A Newton Customer Spoke Spanish, My Voice Typing Forced English — My AI Shipped a 24-Language Picker the Same Afternoon

A few weeks ago I asked my AI agent to add voice typing to Tim Chat because typing on my phone in the car was killing me. It shipped the same hour, I posted about it, customers loved it. End of story — I thought.

Then EN customers started actually using it, and one assumption I'd quietly baked into the very first commit blew up in my face.

Some of my customers don't actually want to speak English.

One customer — a Spanish-speaking indie hacker who runs his whole business through Tim Chat — opened the mic, started talking to his agent in Spanish, and the Web Speech API forced everything through en-US. Out came a transcript of garbled English that meant nothing. He pinged me in support. I pinged my AI in the morning. By that afternoon there was a searchable dropdown of 24 BCP-47 languages in the Newton customer dashboard, with the value auto-syncing into each customer's own VPS via SSH. Done.

Why Voice Typing Was Locked to One Language

Look at the original commit and the bug is obvious in five lines. When my AI first wired voice typing into Tim Chat, the language picker was this:

"If navigator.language starts with 'th' → use th-TH. Otherwise → en-US."

That made sense in my head at the time, because my mental model was: Newton TH customers speak Thai. Newton EN customers speak English. One assumption, never questioned, baked into the only line that mattered.

Reality is messier. The Newton EN side has European founders, LATAM builders, Asian solopreneurs — people whose English is fine for typing but who would rather speak in their first language and have the agent respond back in English. Meaning the right behavior is: let each customer choose.

Worse, the Web Speech API requires you to set lang before you call .start() on a webkitSpeechRecognition instance. The browser cannot auto-detect the spoken language at runtime. So a wrong default doesn't just produce a worse transcript — it silently produces a nonsense transcript, because the recognizer is forcing every phoneme through the wrong language model.

One Sentence To My AI

I opened Tim Chat and typed exactly this:

"An EN customer speaks Spanish and wants to pick his own voice typing language. How do we do this?"

Tim came back with two clarifying questions before writing a single line of code:

Existing TH customers all use th-TH today — should that behavior stay identical for them?
Where should the picker live — inside the chat window, or in the customer profile page?

I answered: TH stays exactly as it is, picker lives in the profile page. Don't litter the chat with a language selector that 99% of users will never touch.

That was the whole brief. The next 4 hours were Tim's.

What Tim Built in One Afternoon

He worked from the database up.

1. A new voice_lang column on the customers table. Stores a BCP-47 code like th-TH, es-ES, ja-JP, vi-VN. NULL means "voice typing off, fall back to browser default."
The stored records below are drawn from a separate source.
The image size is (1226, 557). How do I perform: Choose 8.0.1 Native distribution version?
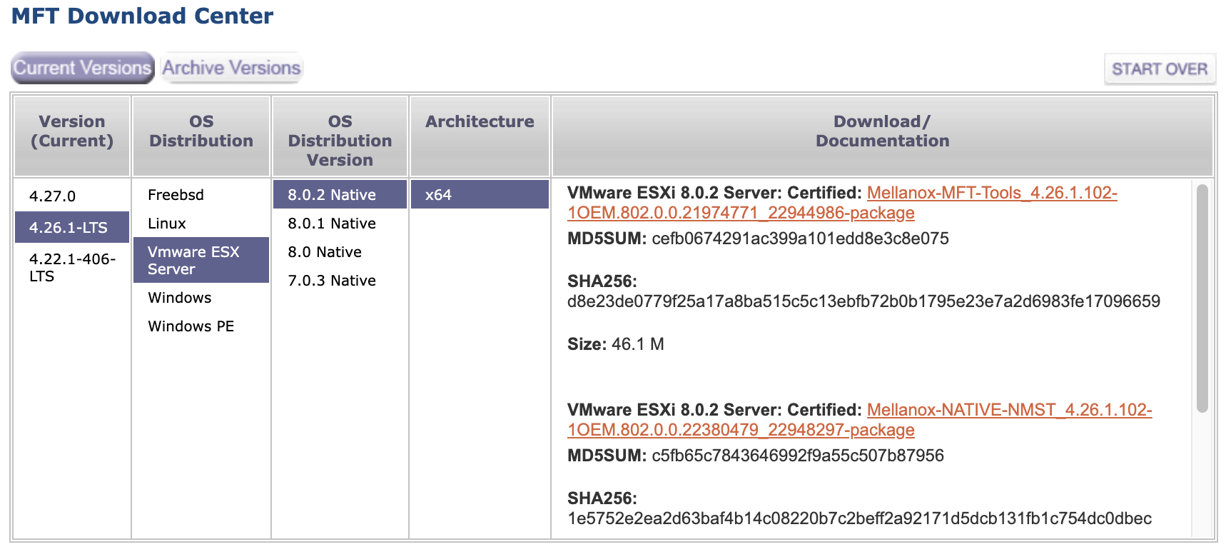[332, 224]
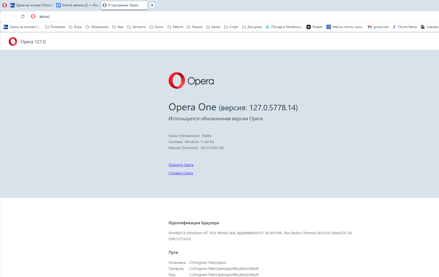Open the Mail.ru bookmark
This screenshot has height=277, width=439.
click(x=345, y=27)
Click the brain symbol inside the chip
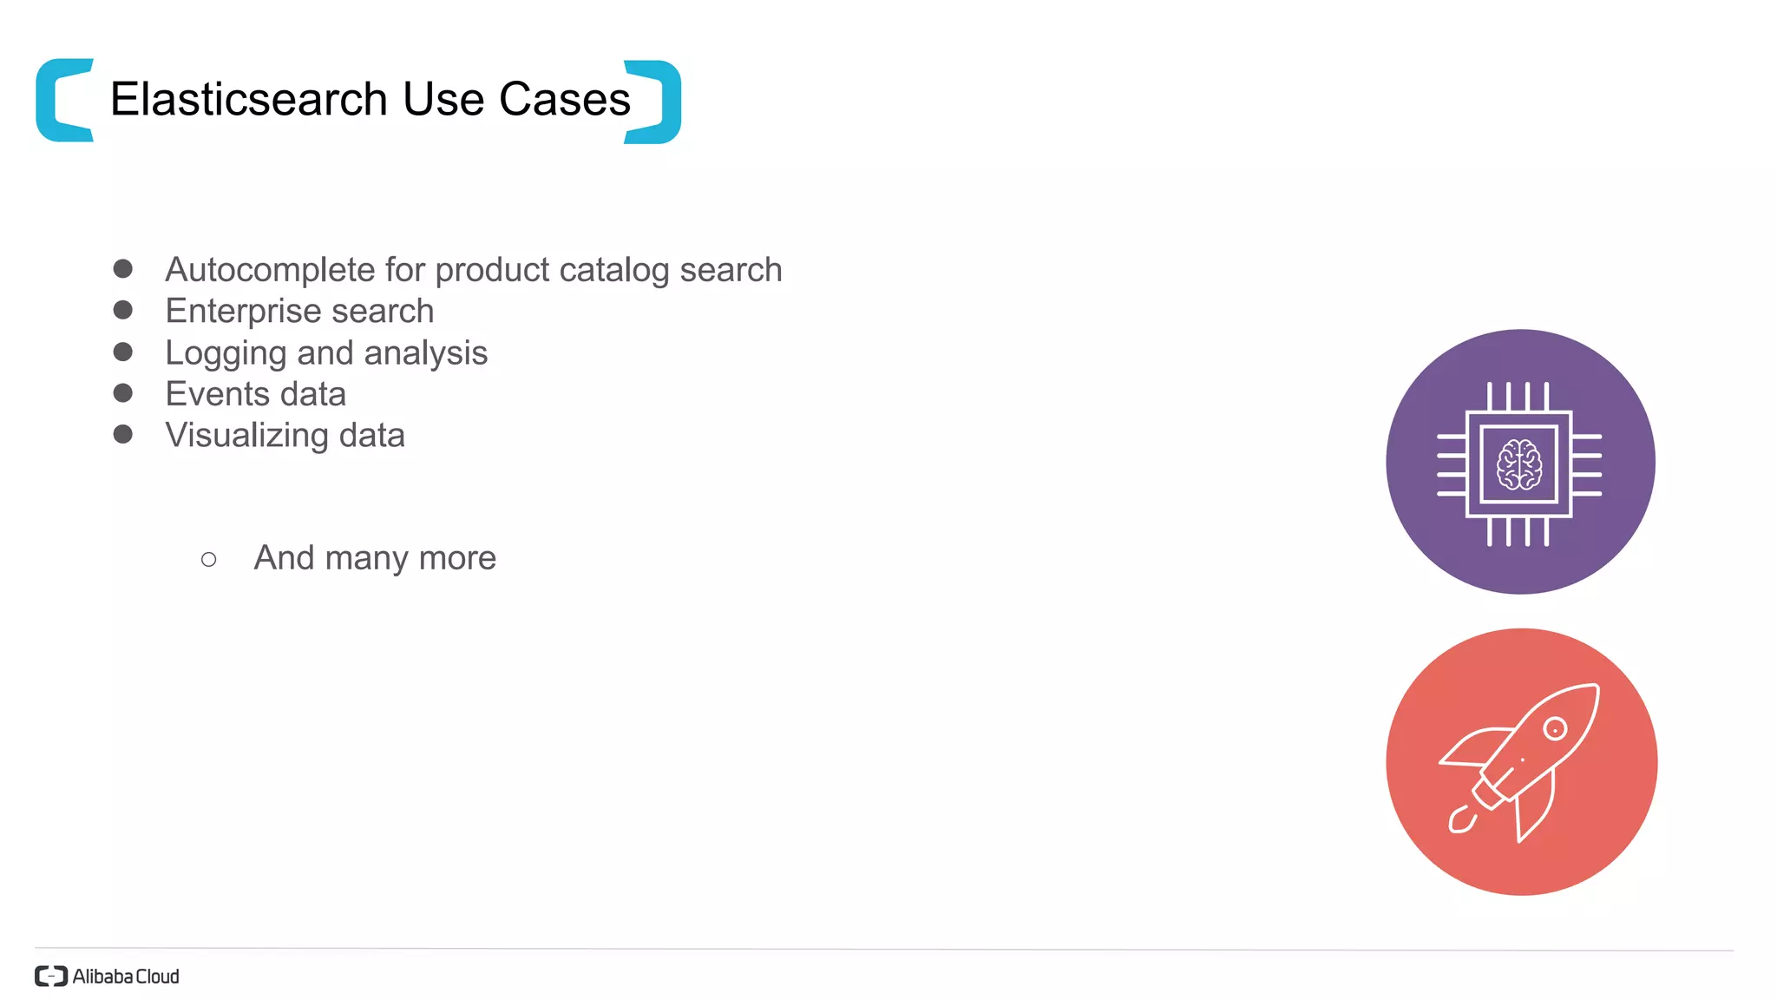1777x1000 pixels. pos(1519,464)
2. A backfill migration that set every existing TH-deployment customer to th-TH. This is the part I would have forgotten if I'd written it myself. Without that backfill, the moment the new column went live, every Thai customer's voice typing would have flipped to "off" because NULL is the default. By backfilling all current TH customers explicitly, their experience didn't change one pixel — they didn't even notice the feature shipped. Brand-new TH signups default to th-TH; brand-new EN signups default to NULL (forcing them to opt in once, by design, since EN is where the language ambiguity lives).

3. A searchable dropdown of 24 BCP-47 options in the customer dashboard. en-US, en-GB, es-ES, es-MX, pt-BR, fr-FR, de-DE, it-IT, ja-JP, ko-KR, zh-CN, zh-TW, vi-VN, id-ID, tl-PH, ar-SA, hi-IN, plus a long tail. Plus a "None" option at the top for customers who'd rather just turn voice typing off entirely.
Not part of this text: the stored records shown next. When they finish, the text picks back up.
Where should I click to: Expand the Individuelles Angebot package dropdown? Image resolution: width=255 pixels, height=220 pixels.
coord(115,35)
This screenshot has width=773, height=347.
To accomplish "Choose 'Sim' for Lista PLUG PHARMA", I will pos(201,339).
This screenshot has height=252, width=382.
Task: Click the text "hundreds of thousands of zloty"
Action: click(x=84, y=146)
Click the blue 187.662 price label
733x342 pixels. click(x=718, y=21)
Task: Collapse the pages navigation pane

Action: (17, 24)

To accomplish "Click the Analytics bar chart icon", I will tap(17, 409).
4. Backend regex validation: [A-Za-z0-9-]{2,12}. This is the boring bit that's actually load-bearing — because the saved value gets injected into a shell command on a remote machine in step 5, and you do not want a customer to be able to POST en-US; rm -rf / through your API. The regex only allows letters, digits, and dashes, length 2–12. Every legal BCP-47 tag passes; every shell metacharacter dies at the door. Same instinct as the prompt-tightening I had to do when my AI was answering support tickets in dev jargon — bake the constraint in at the only place it actually matters, not by hoping every caller is well-behaved.
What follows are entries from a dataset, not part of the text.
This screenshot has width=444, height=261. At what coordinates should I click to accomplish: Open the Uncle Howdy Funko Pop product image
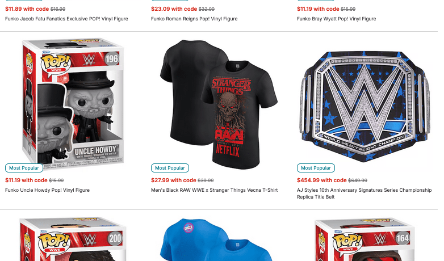(x=73, y=105)
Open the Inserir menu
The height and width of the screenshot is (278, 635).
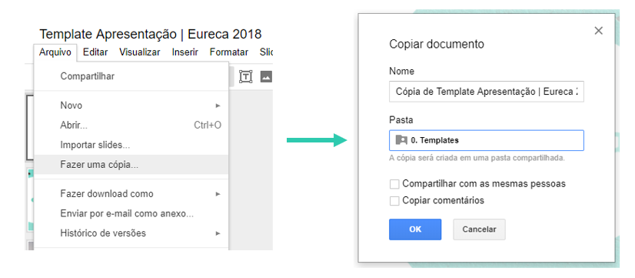point(185,52)
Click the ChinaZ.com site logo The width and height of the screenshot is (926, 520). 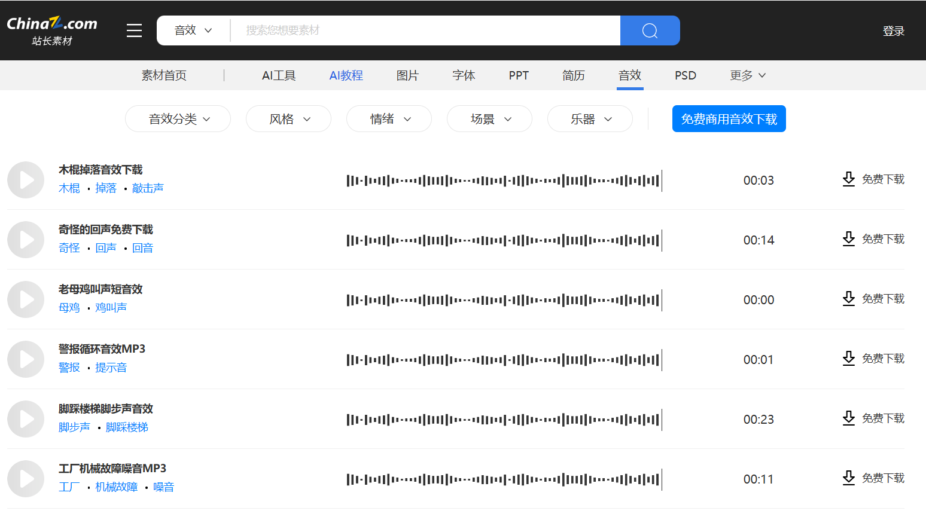tap(51, 27)
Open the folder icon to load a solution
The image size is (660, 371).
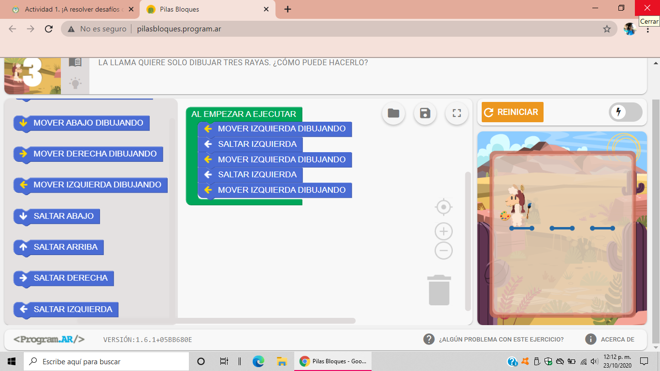(x=393, y=114)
5. Auto-sync from the Newton control plane to the customer's own VPS over SSH on save. This is the part I love most. The Newton control plane and a customer's Tim Chat live on two completely different servers. So when a customer hits "Save" in the dashboard, the control plane:

Validates the new voice_lang against the regex.
Writes the value to its own database first.
SSHes into the customer's VPS.
seds (or appends, if missing) VOICE_LANG=es-ES into /opt/newton/.env.
Runs systemctl restart newton.

The customer never SSHes into anything. Never opens an .env. Never restarts a service. They pick from a dropdown, hit save, and within ten seconds their Tim Chat is recognizing the new language. The whole flow is invisible.

Live the Same Evening

I shipped it to the original Spanish customer first as a private beta. He replied the next morning: "Pond, this is unreal — I can finally just speak Spanish to my agent."

I rolled it out to the rest of the EN side that evening. Inside the first week, about 30% of active EN customers changed their voice_lang away from English. That number genuinely surprised me — I had thought maybe 5%, an edge-case feature for a handful of multilingual users. Instead, almost a third of my paying customer base had been quietly tolerating voice typing that worked in the wrong language for them.

The TH side? Untouched. No support tickets. No "what's this new dropdown?" questions. The backfill did its job — Thai customers literally do not know this feature exists, because for them nothing changed.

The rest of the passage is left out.